> **GIVEN TEXT**:
It was the issue of limiting the number of game pieces that drove me to squad-based infantry. 40+ fire-teams for a Russian rifle company, vs. 10 tanks for a Russian medium tank company (and perhaps only 7 for a heavy tank company) created environments where no one wanted to put infantry on the table.

My preferred ruleset now is Mein Panzer, from Old Dominion Game Works ( It gives me everything I want, except enough time to play and enough gamers to play with.

(aka: Mk 1)

sillypoint27 Jul 2018 6:02 p.m. PST

Both sides are involved every turn.
Every turn presents choices and opportunities.
Holes in the rules you can drive a truck through, but also opportunities for you to build in. My group plays 3 a side, at least nine tanks, sometimes a air support fly over.
Roll high, no charts, range and movement can be problematic (had to limit PIAT range), break up the table with lots of rough ground rubble and terrain.
About 9 stands of infantry, 3 round bases: Platoon commanders (round base- commanding 3 stands), 1round base: company commander, 1 round base: FO, 2-3 stands HMG, per side will get you started.

> **DATA EXCERPT**:
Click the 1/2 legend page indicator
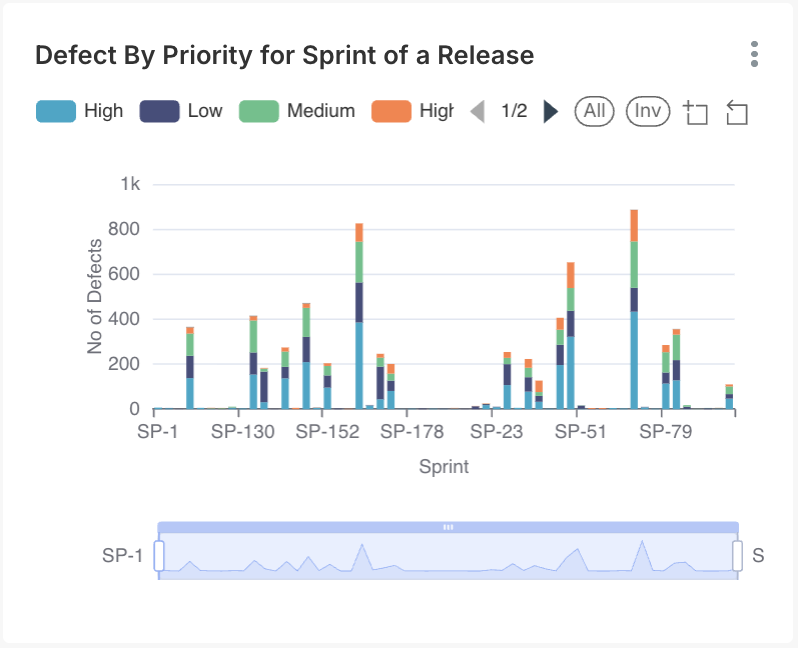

> **STATED EXERCISE 1**:
List every component of the per-side starting force recommended at the end of the wargaming text, with the quantity given for each.
> **STATED EXERCISE 2**:
Copy the passage of the wargaming text starting at "Both sides are" and ending at "support fly over.".

> **RIGHT ANSWER 1**:
- Infantry: about 9 stands
- Platoon commanders: 3 round bases, each commanding 3 stands
- Company commander: 1 round base
- FO: 1 round base
- HMG: 2–3 stands

> **RIGHT ANSWER 2**:
Both sides are involved every turn.
Every turn presents choices and opportunities.
Holes in the rules you can drive a truck through, but also opportunities for you to build in. My group plays 3 a side, at least nine tanks, sometimes a air support fly over.